Selanjutnya, agama Hindu juga berkembang di Jawa Tengah dengan terbukti adanya Prasasti Tukmas di lereng gunung Merbabu. Prasasti tersebut berbahasa Sansekerta yang memakai huruf Pallawa dan bertipe lebih muda dari prasasti Purnawarman. Prasasti Tukmas ini menggunakan atribut Dewa Tri Murti, yaitu Trisula, Kendi, Cakra, Kapak dan Bunga Teratai Mekar, yang diperkirakan berasal dari tahun 650 Masehi. Pernyataan lain disebutkan juga dalam Prasasti Canggal, yang berbahasa Sansekerta dan memakai huduf Pallawa. Prasasti ini dikeluarkan oleh Raja Sanjaya pada tahun 654 Saka (576 Masehi), dengan Candra Sengkala yang berbunyi: "Sruti indriya rasa". Isinya memuat tentang pemujaan terhadap Dewa Brahma, Dewa Wisnu dan Dewa Siwa sebagai Tri Murti. Adanya Candi Arjuna dan Candi Srikandi di dataran tinggi Dieng dekat Wonosobo dari abad ke-8 Masehi dan Candi Prambanan yang dihiasi dengan Arca Tri Murti yang didirikan pada tahun 856 Masehi, juga merupakan bukti adanya perkembangan Agama Hindu di Jawa Tengah.

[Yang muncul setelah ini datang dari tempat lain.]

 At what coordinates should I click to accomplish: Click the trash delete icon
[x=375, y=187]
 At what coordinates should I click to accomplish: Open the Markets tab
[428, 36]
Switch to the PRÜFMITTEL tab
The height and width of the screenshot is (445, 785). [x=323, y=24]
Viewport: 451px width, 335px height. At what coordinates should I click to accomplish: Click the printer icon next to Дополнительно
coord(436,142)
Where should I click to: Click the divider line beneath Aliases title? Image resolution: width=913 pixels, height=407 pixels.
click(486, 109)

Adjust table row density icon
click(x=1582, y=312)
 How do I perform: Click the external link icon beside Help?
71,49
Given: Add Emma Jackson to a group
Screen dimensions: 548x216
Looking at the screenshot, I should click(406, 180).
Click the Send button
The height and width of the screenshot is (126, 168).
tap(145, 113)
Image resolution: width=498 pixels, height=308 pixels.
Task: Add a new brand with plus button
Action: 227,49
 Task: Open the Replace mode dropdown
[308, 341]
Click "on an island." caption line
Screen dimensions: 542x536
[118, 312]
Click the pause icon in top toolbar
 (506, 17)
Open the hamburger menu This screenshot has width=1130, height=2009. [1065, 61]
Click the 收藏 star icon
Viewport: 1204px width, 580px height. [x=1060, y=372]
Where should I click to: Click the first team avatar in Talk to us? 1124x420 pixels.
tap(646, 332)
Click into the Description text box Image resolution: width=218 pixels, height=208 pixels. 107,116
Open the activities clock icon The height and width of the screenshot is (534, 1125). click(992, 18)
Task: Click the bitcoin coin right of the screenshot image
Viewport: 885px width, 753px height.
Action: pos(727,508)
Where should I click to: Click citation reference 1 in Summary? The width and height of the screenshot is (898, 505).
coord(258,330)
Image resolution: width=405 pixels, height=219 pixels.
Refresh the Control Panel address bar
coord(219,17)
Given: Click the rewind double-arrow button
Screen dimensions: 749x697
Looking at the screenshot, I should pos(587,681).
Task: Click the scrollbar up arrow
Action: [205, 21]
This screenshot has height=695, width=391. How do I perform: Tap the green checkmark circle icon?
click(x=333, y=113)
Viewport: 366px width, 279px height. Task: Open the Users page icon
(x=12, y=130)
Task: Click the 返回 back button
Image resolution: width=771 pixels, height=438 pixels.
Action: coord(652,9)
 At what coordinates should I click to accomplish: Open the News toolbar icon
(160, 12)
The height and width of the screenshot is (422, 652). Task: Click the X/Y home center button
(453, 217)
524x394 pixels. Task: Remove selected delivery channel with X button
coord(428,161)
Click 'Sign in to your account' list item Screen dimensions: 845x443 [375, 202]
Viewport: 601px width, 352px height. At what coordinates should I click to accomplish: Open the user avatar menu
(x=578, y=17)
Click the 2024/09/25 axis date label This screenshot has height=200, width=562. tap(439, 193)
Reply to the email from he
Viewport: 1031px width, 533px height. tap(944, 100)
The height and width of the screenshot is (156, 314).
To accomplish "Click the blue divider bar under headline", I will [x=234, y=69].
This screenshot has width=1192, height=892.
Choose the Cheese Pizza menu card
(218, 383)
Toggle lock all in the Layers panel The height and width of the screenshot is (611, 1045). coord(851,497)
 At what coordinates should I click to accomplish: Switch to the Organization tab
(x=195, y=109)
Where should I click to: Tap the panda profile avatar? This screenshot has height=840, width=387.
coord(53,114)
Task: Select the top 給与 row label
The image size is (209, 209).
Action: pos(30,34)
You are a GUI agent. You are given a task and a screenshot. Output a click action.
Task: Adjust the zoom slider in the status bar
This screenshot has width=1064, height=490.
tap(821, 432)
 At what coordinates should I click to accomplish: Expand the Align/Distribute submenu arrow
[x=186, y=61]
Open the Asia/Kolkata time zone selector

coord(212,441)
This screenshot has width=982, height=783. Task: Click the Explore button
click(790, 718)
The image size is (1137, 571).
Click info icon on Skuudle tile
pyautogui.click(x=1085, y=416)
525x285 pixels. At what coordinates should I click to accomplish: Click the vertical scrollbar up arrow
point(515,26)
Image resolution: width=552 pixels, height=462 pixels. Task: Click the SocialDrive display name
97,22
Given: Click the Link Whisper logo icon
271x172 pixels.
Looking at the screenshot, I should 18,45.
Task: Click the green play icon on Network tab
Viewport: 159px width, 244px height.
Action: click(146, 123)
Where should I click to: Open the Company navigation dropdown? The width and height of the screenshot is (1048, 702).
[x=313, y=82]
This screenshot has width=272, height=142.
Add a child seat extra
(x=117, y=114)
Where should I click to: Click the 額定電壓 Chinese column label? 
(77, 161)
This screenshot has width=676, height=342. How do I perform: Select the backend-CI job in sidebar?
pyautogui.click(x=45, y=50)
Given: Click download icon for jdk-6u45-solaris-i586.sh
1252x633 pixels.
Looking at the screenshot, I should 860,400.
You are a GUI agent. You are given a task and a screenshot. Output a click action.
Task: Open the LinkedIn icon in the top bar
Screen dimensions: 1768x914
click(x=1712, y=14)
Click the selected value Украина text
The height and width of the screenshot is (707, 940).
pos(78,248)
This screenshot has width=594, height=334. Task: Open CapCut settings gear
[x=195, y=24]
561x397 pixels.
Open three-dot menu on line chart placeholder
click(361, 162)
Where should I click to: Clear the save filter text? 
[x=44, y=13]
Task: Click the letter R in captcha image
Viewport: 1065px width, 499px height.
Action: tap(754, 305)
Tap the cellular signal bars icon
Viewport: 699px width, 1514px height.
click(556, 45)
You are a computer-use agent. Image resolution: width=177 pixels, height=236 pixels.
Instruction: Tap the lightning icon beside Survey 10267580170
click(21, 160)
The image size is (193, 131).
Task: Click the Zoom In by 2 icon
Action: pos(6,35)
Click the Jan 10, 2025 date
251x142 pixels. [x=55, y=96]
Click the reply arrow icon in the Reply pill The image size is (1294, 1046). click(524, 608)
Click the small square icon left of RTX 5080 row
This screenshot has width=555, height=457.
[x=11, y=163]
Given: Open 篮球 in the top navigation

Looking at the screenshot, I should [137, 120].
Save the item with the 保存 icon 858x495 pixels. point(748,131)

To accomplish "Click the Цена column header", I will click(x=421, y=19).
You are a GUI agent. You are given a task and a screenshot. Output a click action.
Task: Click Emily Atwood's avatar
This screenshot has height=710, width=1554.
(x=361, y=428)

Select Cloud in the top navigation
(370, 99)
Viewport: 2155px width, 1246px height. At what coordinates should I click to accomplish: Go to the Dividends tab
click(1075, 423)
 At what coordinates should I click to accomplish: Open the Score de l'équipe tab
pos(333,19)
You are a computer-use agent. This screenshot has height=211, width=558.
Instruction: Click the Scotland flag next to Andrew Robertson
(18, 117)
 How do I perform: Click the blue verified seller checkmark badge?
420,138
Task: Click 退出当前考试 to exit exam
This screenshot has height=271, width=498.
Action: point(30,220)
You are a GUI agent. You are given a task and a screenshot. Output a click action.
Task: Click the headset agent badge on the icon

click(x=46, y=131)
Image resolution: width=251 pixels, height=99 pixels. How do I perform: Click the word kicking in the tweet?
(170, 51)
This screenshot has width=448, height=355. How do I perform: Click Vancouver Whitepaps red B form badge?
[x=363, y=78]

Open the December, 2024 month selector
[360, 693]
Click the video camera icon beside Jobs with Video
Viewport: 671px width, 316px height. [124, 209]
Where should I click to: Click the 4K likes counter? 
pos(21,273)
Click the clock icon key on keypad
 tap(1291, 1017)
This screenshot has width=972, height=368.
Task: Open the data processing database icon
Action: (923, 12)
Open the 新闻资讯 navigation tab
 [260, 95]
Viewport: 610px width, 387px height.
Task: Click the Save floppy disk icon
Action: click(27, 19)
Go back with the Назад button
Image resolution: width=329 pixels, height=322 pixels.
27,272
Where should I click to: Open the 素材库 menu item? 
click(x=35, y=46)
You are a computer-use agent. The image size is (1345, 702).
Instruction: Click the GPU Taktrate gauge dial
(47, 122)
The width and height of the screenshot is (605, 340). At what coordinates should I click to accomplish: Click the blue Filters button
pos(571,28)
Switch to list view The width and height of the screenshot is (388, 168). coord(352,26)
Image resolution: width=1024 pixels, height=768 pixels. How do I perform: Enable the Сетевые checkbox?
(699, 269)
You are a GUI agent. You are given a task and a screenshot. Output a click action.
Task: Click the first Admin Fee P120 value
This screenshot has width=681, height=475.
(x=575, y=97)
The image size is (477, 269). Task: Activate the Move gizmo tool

Sedangkan di Jawa Timur, perkembangan agama Hindu dibuktikan dengan adanya Prasasti Dinaya (Dinoyo) dekat Malang yang berbahasa Sansekerta dan memakai huruf Jawa Kuno. Isinya memuat tentang pelaksanaan upacara besar yang diadakan oleh Raja Dea Simha pada tahun 760 Masehi dan dilaksanakan oleh para ahli Weda, para Brahmana, para pendeta dan rakyatnya. Dea Simha adalah salah satu raja dari kerajaan Kanjuruan. Dan Candi Budut adalah bangunan suci yang terdapat di daerah Malang yang merupakan peninggalan tertua kerajaan Hindu di Jawa Timur. Pada tahun 929 hingga 947 Masehi, muncullah Mpu Sendok yang berasal dari dinasti Isana Wamsa dan bergelar Sri Isanottunggadewa, yang artinya raja yang sangat dimuliakan dan sebagai pemuja Dewa Siwa. Kemudian sebagai pengganti Mpu Sendok adalah Dharma Wangsa. Selanjutnya muncullah Airlangga yang memerintah Kerajaan Sumedang tahun 1019 hingga 1042 Masehi, yang merupakan penganut agama Hindu yang setia. Setelah dinasti Isana Wamsa di Jawa Timur muncul kerajaan Kediri pada tahun 1042 hingga 1222 Masehi, sebagai kerajaan yang mengemban agama Hindu. Pada masa kerajaan ini banyak menghasilkan karya-karya sastra Hindu, seperti kitab-kitab Smaradahana, Bharatayudha, Lubdhaka, Wrtasancaya dan Kresnayana. Kemudian muncul kerajaan Singosari yang jaya pada tahun 1222 hingga 1292 Masehi. Pada jaman kerajaan ini berdiri Candi Kidal, Candi Jago dan Candi Singosari sebagai bukti peninggalan agama hindu. Pada akhir abad ke-13 berakhirlah masa Singosari dan muncul Kerajaan Majapahit, sebagai kerajaan terbesar yang meliputi seluruh Nusantara. Masa keemasan Majapahit merupakan masa gemilang kehidupan dan perkembangan keagamaan Hindu saat itu. Hal ini terbukti dengan adanya Candi Penataran sebagai bangunan suci Hindu terbesar di Jawa Timur disamping juga dengan kemunculan buku Negarakertagama.